Penindakan terhadap Anggota Polisi yang Terlibat dalam Penggunaan Pelat Nomor Palsu
Seorang anggota polisi berpangkat AKP di Makassar, yakni AKP H Ramli, diketahui memiliki mobil Jeep Wrangler Rubicon dengan pelat nomor palsu. Peristiwa ini menarik perhatian publik dan mengundang reaksi dari pihak kepolisian. Akibat tindakan tersebut, AKP H Ramli mendapatkan sanksi dari Bidang Profesi dan Pengamanan (Propam) Polda Sulsel.
Sanksi yang Diterima
Sanksi yang diberikan kepada AKP H Ramli tidak terlalu berat. Ia hanya menerima teguran karena dinilai menjalani hidup yang terlalu mewah atau hedonistik. Menurut informasi yang dirilis oleh akun media sosial resmi Polda Sulsel, proses penindakan dilakukan setelah adanya pemeriksaan awal oleh Subbid Paminal. Selanjutnya, kasus ini akan diproses lebih lanjut melalui mekanisme kode etik profesi Polri oleh Subbid Wabprof.

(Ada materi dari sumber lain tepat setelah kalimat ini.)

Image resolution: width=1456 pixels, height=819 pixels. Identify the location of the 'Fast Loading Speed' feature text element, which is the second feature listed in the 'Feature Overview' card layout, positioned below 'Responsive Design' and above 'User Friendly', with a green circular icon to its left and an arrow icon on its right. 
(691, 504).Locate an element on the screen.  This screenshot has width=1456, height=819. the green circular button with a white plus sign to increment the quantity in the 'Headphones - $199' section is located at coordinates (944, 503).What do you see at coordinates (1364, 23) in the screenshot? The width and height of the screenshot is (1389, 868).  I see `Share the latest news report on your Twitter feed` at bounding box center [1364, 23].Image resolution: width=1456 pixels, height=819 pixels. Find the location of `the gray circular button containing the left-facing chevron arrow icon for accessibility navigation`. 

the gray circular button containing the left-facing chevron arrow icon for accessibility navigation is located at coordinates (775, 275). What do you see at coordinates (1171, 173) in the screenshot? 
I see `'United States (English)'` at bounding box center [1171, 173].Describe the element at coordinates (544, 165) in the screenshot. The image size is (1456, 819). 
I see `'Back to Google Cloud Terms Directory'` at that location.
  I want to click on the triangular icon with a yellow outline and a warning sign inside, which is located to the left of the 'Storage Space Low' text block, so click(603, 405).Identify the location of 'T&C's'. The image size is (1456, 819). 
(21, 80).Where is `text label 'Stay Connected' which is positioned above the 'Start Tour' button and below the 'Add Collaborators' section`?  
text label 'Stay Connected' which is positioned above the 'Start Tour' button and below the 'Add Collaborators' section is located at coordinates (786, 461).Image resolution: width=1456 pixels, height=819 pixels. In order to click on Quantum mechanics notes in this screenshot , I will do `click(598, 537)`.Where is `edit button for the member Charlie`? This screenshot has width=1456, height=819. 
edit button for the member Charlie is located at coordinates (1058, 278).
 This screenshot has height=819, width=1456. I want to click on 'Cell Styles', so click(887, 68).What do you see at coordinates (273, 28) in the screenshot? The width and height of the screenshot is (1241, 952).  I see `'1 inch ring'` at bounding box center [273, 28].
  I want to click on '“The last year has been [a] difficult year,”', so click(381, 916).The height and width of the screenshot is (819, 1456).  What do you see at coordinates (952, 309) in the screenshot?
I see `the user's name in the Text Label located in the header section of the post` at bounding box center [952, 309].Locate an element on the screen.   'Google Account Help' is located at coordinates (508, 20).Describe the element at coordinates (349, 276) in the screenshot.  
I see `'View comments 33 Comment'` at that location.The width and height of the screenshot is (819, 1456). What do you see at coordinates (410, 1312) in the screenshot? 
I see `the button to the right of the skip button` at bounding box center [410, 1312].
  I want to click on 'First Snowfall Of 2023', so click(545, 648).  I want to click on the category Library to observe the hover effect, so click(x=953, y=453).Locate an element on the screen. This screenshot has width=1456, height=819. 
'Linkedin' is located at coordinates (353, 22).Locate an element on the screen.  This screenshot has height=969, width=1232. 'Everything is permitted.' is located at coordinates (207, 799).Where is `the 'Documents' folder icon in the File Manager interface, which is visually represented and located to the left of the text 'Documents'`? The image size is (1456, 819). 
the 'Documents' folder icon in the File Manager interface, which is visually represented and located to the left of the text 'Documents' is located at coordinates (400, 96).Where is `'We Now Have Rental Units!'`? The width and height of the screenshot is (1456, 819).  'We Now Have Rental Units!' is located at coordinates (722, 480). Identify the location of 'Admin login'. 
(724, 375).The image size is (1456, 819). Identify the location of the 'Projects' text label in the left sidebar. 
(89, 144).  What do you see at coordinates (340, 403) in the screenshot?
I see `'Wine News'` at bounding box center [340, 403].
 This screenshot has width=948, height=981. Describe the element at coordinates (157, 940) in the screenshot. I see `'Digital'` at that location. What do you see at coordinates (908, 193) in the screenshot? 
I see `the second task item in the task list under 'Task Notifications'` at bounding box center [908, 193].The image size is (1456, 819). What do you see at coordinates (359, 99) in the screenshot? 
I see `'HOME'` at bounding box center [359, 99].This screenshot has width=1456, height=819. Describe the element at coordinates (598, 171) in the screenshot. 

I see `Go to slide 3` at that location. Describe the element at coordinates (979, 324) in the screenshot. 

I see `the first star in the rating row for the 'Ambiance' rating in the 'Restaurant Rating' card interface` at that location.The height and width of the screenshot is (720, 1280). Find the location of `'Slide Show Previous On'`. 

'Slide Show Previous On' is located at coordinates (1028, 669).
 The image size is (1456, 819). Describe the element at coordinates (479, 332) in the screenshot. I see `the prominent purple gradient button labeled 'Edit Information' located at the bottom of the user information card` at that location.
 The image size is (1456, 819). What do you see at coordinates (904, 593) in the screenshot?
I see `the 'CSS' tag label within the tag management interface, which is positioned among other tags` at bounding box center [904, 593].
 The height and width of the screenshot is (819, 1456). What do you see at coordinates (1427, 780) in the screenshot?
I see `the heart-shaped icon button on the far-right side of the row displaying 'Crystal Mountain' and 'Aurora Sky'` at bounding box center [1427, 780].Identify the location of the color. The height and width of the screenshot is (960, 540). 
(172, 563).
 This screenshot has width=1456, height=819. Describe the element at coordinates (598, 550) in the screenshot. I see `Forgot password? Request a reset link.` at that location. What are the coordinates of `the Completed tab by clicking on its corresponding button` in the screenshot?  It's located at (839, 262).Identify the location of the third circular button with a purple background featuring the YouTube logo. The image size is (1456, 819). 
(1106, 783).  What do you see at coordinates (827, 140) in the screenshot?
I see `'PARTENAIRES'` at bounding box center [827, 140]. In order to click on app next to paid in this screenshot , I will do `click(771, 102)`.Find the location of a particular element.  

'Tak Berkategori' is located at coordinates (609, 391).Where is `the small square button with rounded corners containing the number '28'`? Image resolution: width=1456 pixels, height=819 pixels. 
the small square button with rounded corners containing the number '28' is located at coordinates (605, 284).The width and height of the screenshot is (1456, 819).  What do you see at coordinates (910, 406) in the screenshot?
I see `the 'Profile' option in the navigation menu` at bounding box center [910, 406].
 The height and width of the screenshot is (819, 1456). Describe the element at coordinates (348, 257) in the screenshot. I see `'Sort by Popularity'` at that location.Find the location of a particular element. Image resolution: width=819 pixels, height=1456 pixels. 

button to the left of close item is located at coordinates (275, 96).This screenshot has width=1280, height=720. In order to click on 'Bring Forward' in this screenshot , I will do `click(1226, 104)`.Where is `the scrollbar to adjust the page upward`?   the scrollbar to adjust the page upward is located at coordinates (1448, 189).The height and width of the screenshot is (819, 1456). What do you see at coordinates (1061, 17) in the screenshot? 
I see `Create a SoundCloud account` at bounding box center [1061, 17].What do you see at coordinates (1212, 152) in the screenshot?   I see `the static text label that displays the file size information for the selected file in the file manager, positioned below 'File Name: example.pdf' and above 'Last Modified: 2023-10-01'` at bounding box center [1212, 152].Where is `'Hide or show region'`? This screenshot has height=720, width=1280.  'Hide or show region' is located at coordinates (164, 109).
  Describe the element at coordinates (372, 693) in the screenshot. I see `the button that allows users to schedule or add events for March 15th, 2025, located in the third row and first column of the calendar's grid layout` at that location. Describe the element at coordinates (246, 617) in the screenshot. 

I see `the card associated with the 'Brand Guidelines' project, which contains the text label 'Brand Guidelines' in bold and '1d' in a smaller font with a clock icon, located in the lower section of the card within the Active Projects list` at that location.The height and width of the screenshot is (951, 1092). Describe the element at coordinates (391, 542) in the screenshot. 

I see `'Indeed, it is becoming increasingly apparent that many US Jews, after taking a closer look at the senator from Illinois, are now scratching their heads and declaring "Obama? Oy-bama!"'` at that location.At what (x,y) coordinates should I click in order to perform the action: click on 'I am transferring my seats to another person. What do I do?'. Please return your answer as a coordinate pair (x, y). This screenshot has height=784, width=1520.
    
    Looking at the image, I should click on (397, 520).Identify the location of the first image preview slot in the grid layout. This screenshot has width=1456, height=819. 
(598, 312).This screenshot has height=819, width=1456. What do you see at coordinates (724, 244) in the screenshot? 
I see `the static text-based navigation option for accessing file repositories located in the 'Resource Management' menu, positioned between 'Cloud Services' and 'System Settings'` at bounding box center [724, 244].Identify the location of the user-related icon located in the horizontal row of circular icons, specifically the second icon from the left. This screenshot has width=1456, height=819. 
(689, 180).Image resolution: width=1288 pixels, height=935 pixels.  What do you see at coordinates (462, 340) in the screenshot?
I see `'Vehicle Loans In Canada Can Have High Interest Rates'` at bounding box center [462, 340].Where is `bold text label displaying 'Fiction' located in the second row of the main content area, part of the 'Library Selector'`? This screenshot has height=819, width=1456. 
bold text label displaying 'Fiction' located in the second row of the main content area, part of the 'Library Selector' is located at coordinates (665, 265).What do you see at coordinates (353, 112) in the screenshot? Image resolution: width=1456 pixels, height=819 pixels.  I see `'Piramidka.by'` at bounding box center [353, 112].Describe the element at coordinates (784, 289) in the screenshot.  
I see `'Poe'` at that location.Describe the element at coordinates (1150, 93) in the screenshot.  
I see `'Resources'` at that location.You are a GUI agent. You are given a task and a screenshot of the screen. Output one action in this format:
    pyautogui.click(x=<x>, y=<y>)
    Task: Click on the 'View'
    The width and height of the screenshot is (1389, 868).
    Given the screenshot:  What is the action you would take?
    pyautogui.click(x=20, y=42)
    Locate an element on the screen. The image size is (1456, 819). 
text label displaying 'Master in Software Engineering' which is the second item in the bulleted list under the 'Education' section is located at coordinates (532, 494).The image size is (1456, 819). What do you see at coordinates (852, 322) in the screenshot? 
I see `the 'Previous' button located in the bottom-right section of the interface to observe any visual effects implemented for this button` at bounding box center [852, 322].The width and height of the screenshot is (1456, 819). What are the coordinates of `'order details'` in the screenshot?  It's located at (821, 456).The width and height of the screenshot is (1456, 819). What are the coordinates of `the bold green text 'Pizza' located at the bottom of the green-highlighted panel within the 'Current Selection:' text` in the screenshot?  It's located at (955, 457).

“Langkah ini diambil untuk memastikan adanya transparansi, akuntabilitas, dan keadilan dalam setiap proses penegakan disiplin di tubuh Polri,” demikian keterangan resmi Polda Sulsel.
Penjelasan dari Kabid Propam
Kabid Propam Polda Sulsel, Kombes Pol Zulham Effendy, menyatakan bahwa tindakan terhadap AKP H Ramli merupakan bagian dari komitmen Polri, khususnya Polda Sulsel, dalam menegakkan nilai-nilai profesionalisme dan etika kepolisian. Ia menekankan bahwa setiap anggota Polri harus hidup sederhana dan menjadi teladan di masyarakat sesuai dengan semangat Presisi.
Selain itu, Kapolri juga telah memberikan instruksi agar anggota-anggota polisi menjauhi gaya hidup mewah yang bisa merusak citra institusi kepolisian. “Kita sudah tangani dan segera diproses kalau terbukti,” ujar Zulham.
Penjelasan dari AKP H Ramli
Sebelumnya, AKP H Ramli telah diperiksa oleh Seksi Profesi dan Pengamanan (Si Propam) Polrestabes Makassar terkait viralnya mobil Jeep Wrangler Rubicon berpelat palsu miliknya. Ia menjelaskan bahwa mobil tersebut adalah mobil bekas yang dibeli setelah menjual mobil lamanya. “Harga penjualannya ditambahkan dari uang orang tuanya untuk membeli Rubicon,” jelas Ramli saat menanggapi kabar kepemilikan mobil mewah tersebut.
Dalam kesempatan itu, Ramli juga menekankan bahwa kepemilikan mobil bukanlah bentuk pamer kekayaan, melainkan hasil dari usaha dan dukungan keluarga. Ia menekankan pentingnya menjaga nama baik institusi. “Artinya begini, persoalan rezeki, apa semua, itu kan urusan Allah. Tapi (yang penting) bagaimana menjaga marwah kepolisian, menjaga nama baik diri kita, dan menjaga nama institusi serta pimpinan,” ucapnya.
Ramli juga menyampaikan bahwa jika ada usaha dan dasarnya memang ada, serta didukung oleh keluarga, maka tidak masalah. “Yang jadi susah kalau menghalalkan segala cara untuk mendapatkan sesuatu yang diinginkan. Itu tidak dibenarkan. Tapi, kalau ada usaha, dasarnya memang ada, orang tuanya mendukung, ya kenapa tidak,” tambahnya.
Langkah Ke Depan
Proses hukum terhadap AKP H Ramli masih berlangsung. Pihak Propam akan terus memantau situasi dan memastikan bahwa tindakan yang diambil sesuai dengan aturan dan kode etik yang berlaku. Dengan adanya insiden ini, diharapkan dapat menjadi pembelajaran bagi seluruh anggota Polri untuk lebih waspada dan menjunjung tinggi nilai-nilai profesionalisme serta etika dalam menjalankan tugasnya.